■ **Given information**:
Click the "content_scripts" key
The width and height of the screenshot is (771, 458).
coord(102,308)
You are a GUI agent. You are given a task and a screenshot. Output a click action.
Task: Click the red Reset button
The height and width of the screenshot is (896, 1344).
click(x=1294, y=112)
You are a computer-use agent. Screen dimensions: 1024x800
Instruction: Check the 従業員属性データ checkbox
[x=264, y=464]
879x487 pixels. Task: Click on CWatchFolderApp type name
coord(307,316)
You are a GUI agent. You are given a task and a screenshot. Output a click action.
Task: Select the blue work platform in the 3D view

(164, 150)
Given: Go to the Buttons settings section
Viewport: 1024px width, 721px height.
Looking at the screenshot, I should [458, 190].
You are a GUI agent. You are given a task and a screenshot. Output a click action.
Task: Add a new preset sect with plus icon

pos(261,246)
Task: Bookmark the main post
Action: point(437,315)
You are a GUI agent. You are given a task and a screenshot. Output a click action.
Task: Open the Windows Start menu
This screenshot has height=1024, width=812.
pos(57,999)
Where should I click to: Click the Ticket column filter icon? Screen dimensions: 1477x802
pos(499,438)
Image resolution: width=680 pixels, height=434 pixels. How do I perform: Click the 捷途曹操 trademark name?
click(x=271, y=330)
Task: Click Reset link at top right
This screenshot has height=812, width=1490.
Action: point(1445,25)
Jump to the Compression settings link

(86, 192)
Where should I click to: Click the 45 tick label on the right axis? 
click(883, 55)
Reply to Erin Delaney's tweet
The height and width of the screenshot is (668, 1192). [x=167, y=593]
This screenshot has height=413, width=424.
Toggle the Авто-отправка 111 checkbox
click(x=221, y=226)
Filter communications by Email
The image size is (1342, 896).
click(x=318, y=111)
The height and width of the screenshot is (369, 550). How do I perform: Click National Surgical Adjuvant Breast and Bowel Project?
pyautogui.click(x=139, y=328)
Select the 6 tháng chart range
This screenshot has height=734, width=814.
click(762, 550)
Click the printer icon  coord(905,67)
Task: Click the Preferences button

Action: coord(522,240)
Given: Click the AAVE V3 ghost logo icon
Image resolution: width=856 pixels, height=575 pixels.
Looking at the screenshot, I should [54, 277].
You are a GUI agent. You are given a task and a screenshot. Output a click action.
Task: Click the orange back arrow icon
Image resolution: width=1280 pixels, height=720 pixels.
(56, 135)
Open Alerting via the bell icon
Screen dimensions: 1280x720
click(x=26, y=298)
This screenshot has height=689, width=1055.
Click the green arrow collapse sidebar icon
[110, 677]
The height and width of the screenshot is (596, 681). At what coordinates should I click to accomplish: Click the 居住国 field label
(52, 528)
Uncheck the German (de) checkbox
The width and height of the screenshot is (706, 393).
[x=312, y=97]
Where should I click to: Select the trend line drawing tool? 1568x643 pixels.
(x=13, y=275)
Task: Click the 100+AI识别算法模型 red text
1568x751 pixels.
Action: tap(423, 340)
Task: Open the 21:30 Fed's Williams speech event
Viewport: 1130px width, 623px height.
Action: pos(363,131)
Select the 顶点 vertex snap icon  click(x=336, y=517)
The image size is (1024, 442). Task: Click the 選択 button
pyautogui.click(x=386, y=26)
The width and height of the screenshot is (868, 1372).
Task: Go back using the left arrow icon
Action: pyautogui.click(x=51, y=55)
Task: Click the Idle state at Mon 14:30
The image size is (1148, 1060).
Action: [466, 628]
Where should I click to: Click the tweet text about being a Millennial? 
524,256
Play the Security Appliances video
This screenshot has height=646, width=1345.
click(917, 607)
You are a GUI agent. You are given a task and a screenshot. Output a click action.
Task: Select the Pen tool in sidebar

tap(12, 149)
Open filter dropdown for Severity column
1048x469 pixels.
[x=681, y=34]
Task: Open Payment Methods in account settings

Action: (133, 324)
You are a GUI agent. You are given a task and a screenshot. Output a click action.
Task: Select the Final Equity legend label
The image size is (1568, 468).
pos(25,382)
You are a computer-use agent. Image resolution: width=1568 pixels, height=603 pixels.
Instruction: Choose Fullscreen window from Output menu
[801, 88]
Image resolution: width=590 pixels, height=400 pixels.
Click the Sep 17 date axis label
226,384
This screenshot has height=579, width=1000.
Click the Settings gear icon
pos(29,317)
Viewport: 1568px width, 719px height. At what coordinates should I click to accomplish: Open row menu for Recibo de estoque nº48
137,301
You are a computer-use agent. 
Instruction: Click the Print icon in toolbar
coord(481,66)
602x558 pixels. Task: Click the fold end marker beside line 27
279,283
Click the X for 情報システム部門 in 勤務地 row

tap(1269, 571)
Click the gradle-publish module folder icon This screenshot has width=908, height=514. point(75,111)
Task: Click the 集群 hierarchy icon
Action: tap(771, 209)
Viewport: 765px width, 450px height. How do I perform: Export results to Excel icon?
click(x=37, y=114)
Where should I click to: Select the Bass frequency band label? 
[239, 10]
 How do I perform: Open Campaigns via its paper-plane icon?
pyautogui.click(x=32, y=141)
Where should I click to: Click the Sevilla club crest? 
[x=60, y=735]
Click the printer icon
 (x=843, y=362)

■ **Exercise brief**: Your reply must reproduce all records above exactly.

■ **Answer to the problem**:
Click the "content_scripts" key
The width and height of the screenshot is (771, 458).
coord(102,308)
You are a GUI agent. You are given a task and a screenshot. Output a click action.
Task: Click the red Reset button
The height and width of the screenshot is (896, 1344).
click(x=1294, y=112)
You are a computer-use agent. Screen dimensions: 1024x800
Instruction: Check the 従業員属性データ checkbox
[x=264, y=464]
879x487 pixels. Task: Click on CWatchFolderApp type name
coord(307,316)
You are a GUI agent. You are given a task and a screenshot. Output a click action.
Task: Select the blue work platform in the 3D view

(164, 150)
Given: Go to the Buttons settings section
Viewport: 1024px width, 721px height.
Looking at the screenshot, I should [458, 190].
You are a GUI agent. You are given a task and a screenshot. Output a click action.
Task: Add a new preset sect with plus icon

pos(261,246)
Task: Bookmark the main post
Action: point(437,315)
You are a GUI agent. You are given a task and a screenshot. Output a click action.
Task: Open the Windows Start menu
This screenshot has height=1024, width=812.
pos(57,999)
Where should I click to: Click the Ticket column filter icon? Screen dimensions: 1477x802
pos(499,438)
Image resolution: width=680 pixels, height=434 pixels. How do I perform: Click the 捷途曹操 trademark name?
click(x=271, y=330)
Task: Click Reset link at top right
This screenshot has height=812, width=1490.
Action: point(1445,25)
Jump to the Compression settings link

(86, 192)
Where should I click to: Click the 45 tick label on the right axis? 
click(883, 55)
Reply to Erin Delaney's tweet
The height and width of the screenshot is (668, 1192). [x=167, y=593]
This screenshot has height=413, width=424.
Toggle the Авто-отправка 111 checkbox
click(x=221, y=226)
Filter communications by Email
The image size is (1342, 896).
click(x=318, y=111)
The height and width of the screenshot is (369, 550). How do I perform: Click National Surgical Adjuvant Breast and Bowel Project?
pyautogui.click(x=139, y=328)
Select the 6 tháng chart range
This screenshot has height=734, width=814.
click(762, 550)
Click the printer icon  coord(905,67)
Task: Click the Preferences button

Action: coord(522,240)
Given: Click the AAVE V3 ghost logo icon
Image resolution: width=856 pixels, height=575 pixels.
Looking at the screenshot, I should [54, 277].
You are a GUI agent. You are given a task and a screenshot. Output a click action.
Task: Click the orange back arrow icon
Image resolution: width=1280 pixels, height=720 pixels.
(56, 135)
Open Alerting via the bell icon
Screen dimensions: 1280x720
click(x=26, y=298)
This screenshot has height=689, width=1055.
Click the green arrow collapse sidebar icon
[110, 677]
The height and width of the screenshot is (596, 681). At what coordinates should I click to accomplish: Click the 居住国 field label
(52, 528)
Uncheck the German (de) checkbox
The width and height of the screenshot is (706, 393).
[x=312, y=97]
Where should I click to: Select the trend line drawing tool? 1568x643 pixels.
(x=13, y=275)
Task: Click the 100+AI识别算法模型 red text
1568x751 pixels.
Action: tap(423, 340)
Task: Open the 21:30 Fed's Williams speech event
Viewport: 1130px width, 623px height.
Action: pos(363,131)
Select the 顶点 vertex snap icon  click(x=336, y=517)
The image size is (1024, 442). Task: Click the 選択 button
pyautogui.click(x=386, y=26)
The width and height of the screenshot is (868, 1372).
Task: Go back using the left arrow icon
Action: pyautogui.click(x=51, y=55)
Task: Click the Idle state at Mon 14:30
The image size is (1148, 1060).
Action: [466, 628]
Where should I click to: Click the tweet text about being a Millennial? 
524,256
Play the Security Appliances video
This screenshot has height=646, width=1345.
click(917, 607)
You are a GUI agent. You are given a task and a screenshot. Output a click action.
Task: Select the Pen tool in sidebar

tap(12, 149)
Open filter dropdown for Severity column
1048x469 pixels.
[x=681, y=34]
Task: Open Payment Methods in account settings

Action: (133, 324)
You are a GUI agent. You are given a task and a screenshot. Output a click action.
Task: Select the Final Equity legend label
The image size is (1568, 468).
pos(25,382)
You are a computer-use agent. Image resolution: width=1568 pixels, height=603 pixels.
Instruction: Choose Fullscreen window from Output menu
[801, 88]
Image resolution: width=590 pixels, height=400 pixels.
Click the Sep 17 date axis label
226,384
This screenshot has height=579, width=1000.
Click the Settings gear icon
pos(29,317)
Viewport: 1568px width, 719px height. At what coordinates should I click to accomplish: Open row menu for Recibo de estoque nº48
137,301
You are a computer-use agent. 
Instruction: Click the Print icon in toolbar
coord(481,66)
602x558 pixels. Task: Click the fold end marker beside line 27
279,283
Click the X for 情報システム部門 in 勤務地 row

tap(1269, 571)
Click the gradle-publish module folder icon This screenshot has width=908, height=514. point(75,111)
Task: Click the 集群 hierarchy icon
Action: tap(771, 209)
Viewport: 765px width, 450px height. How do I perform: Export results to Excel icon?
click(x=37, y=114)
Where should I click to: Select the Bass frequency band label? 
[239, 10]
 How do I perform: Open Campaigns via its paper-plane icon?
pyautogui.click(x=32, y=141)
Where should I click to: Click the Sevilla club crest? 
[x=60, y=735]
Click the printer icon
 (x=843, y=362)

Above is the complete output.